2016年4月9日土曜日

東大院生が考えたスマートフォンFX

東大院生が考えたスマートフォンFX
田畑 昇人
扶桑社
売り上げランキング: 23,750
■どういう本?
 FXトレーダーとして有名な田畑昇人さんが書かれた本です。基本は時間帯や需給を意識した手法について記載されていますが、それに加えてトレーダーとして生きていくためには何をしなければいけないかという点について書かれています。

 読んだ印象としては、著者的に結構思いを込めて書かれた感じで、よくある「私はこれで~稼いだ」系の本とは違ってなかなかためになります。FXやらないよって人もいるとは思いますが、考え方やアプローチの仕方としては至極まっとうな内容が記載されているので、読んで損をすることはないかと思われます


■どういう内容?
 著者がどうやって勝てるようになっていったかから始まりますが、基本は時間帯と需給を意識して、ランダム性が小さい動きを取りに行く手法について書かれています。単に動いた方向に乗るのではなく、なぜその時間帯はこういう動きが多くなるのかという分析をベースにすることで、イン・アウトの基準を明確にしています。
 また、ポジや注文が溜まっているかを見ることで、単なる節目や抵抗線だけでトレードするよりも動きのランダム性を排除しています。この辺の考え方は対人ゲームっぽいですね。

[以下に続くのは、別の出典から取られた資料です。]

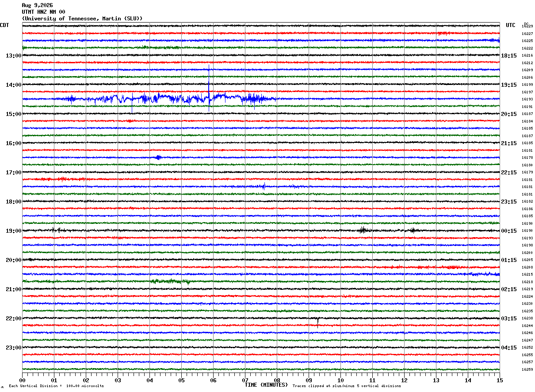This screenshot has height=392, width=535.
Task: Click minute 15 tick on the bottom axis
Action: (500, 380)

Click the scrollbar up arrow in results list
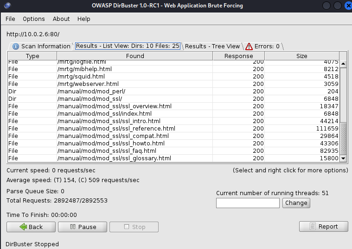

 加えて、トレードで勝ち続けるためには何をしないといけないのかという点にも触れられており、間違いを認めることの重要性や低勝率の悪影響のあたりは、FXをやらない人でも共感できるかと思います。

 

■Summary
 相場を動かしているのは人間、だから参加者の心理状態とその変化が分かれば勝てる。そのための判断材料が時間帯と需給。順張り・逆張りは時間帯によって機能しやすさが変化する。また、時間帯の節目にはポジションを解消しようとする需要が発生する。
 他にも、ポジションの溜まり具合や逆注文動向によって、反発するのかそれとも抜けた後に大きく動くのかを考えてトレードする。

 トレーダーに必要なのは自分の誤りを認める素直さ。FXで勝てない人は損切りが遅く利確が早い。どうやって上手く負けるかが問題になる。また、正しいやり方でトレードしていても、リスク管理ができていなければ一発で退場させられる。
  


■まとめ
 投資関係の本で、明確に対人を意識した内容の本はあまりないので、その点に触れているのは珍しいです。考え方の枠を広げるにはいい本かと思います。

 なんでこの本を紹介したのかと言うと、今の株市場もこういった時間帯を意識したトレードがかなり重要になってきているからです。年金と日銀という、市場に対して大きな影響力を持つ組織がいる現状、無茶な値動きがかなりの頻度で散見されるようになってきました。
 個人的には、日中の前場・後場とイブは既に全くの別市場という見方をしていますが、それに加えて価格帯での変な影響力を含めると、その辺をケアできないとかなりしんどいのではないかと思います。というか、外人は割りと合理的に売買するんですが、年金と日銀が機械的に突っ込んでくるせいでかなり面倒くさい...。